Collaborating with stakeholders to determine KPIs, drivers and the forecast overall can benefit the planning process. It will help build buy-in for the forecast and the plans that will come from it. Incorporating stakeholder feedback will also aid in forecast accuracy by providing insights that finance may not have. For instance, manufacturing may know of situations that will impact supply, which will be important in building a reliable forecast.

5. Increase forecast cadence — without increasing workload

Particularly when using a driver-based approach, forecasting needs to be more frequent. Many organizations have already adopted shorter planning cycles in which forecasts are updated on a weekly or monthly basis depending on the industry. This increases accuracy and reduces the time and effort associated with the traditional annual planning process. It also allows leaders to modify objectives, plans and resource allocations to quickly respond to industry, market and economic changes and trends. General rule: The more volatile the market, the more frequent the forecast and shorter the time horizon.

When companies realize the need for more frequent forecasting, they also realize the need to refine and make the process less demanding for the finance team. Data aggregation and verification tends to be one of the most time-consuming tasks in forecasting, which validates the need for financial planning systems that quickly compile accurate data from multiple divisions.

Think about forecast cadence like driving directions: Do you want the static, outdated MapQuest printout or the dynamic, real-time Waze platform to guide you?

TIP: Consider a rolling forecast approach.
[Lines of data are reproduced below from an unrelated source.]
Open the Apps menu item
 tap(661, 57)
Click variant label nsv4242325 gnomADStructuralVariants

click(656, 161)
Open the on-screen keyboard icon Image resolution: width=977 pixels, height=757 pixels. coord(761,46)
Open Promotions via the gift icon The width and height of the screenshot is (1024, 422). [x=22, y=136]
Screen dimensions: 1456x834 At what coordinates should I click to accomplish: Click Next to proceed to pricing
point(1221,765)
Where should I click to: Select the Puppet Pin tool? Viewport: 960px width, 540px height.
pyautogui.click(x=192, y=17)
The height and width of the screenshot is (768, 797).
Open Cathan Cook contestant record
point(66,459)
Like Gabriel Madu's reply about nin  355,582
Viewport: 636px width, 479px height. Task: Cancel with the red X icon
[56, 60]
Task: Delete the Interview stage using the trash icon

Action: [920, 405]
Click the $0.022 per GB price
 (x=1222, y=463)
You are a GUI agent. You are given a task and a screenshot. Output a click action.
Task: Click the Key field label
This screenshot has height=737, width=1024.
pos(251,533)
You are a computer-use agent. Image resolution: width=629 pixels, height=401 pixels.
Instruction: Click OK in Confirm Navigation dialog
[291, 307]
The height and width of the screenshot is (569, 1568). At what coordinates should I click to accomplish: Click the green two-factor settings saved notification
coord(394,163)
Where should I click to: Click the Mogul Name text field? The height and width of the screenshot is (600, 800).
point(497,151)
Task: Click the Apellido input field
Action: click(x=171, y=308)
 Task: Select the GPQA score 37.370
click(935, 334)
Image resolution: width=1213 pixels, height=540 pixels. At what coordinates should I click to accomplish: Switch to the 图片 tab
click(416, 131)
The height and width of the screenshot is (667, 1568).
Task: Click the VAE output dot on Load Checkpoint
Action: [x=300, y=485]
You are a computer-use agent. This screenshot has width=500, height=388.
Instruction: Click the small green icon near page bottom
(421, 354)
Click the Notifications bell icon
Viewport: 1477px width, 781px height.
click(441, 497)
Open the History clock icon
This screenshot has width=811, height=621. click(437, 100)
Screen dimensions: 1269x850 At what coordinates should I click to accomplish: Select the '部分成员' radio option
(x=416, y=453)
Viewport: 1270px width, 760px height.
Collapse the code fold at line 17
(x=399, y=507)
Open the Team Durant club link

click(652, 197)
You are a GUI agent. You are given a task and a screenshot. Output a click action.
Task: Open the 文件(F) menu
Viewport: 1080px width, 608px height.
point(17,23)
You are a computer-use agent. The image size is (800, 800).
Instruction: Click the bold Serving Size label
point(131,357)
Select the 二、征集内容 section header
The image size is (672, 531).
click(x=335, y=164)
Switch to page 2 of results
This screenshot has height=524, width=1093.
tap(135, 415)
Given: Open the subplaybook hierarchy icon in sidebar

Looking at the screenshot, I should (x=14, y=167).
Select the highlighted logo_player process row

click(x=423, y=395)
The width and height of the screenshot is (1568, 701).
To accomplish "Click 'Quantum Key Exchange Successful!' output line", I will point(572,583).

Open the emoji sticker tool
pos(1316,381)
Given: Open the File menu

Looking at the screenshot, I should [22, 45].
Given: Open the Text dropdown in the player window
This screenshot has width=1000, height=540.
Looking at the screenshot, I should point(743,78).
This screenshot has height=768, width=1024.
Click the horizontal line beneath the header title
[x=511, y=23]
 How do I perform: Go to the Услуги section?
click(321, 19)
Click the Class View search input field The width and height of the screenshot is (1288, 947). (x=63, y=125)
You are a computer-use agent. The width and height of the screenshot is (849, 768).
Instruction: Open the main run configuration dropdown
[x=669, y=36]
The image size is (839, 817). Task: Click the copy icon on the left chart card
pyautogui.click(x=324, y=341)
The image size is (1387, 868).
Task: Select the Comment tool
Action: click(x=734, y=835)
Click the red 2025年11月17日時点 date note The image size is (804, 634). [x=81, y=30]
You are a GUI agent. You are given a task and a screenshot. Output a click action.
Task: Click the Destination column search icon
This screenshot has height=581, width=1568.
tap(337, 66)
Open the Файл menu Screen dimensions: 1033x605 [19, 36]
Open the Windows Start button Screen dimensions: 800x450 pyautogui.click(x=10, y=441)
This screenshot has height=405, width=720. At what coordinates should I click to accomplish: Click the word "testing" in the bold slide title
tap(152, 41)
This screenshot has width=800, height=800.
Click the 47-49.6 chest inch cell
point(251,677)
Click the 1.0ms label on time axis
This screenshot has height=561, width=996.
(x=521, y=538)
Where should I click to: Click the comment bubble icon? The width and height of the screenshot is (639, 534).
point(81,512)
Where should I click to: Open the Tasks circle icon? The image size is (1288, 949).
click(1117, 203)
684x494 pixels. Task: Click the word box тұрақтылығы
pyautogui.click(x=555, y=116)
Rolling forecasts allow for a more iterative and agile forecasting process, as they involve continuously planning over a set time horizon. Since a static forecast quickly becomes obsolete in a volatile environment, a rolling forecast uses an “add/drop” approach that creates new periods continually over a set duration. For example, if a company’s rolling forecast period stretches 12 months into the future, then as each month ends, its numbers will be used to add another month to the forecast: September 2021 ends, and September 2022 is “added on.” The forecast horizon continues to roll forward based on the most current data available.

The Bottom Line

Moving forward, forecasting will look different. However, these changes mean more accuracy, agility and insights for the organization in light of shifting external factors. Planning without a reliable baseline is intimidating, but the practices involved set the finance function up to be a better strategic partner to the business in the future.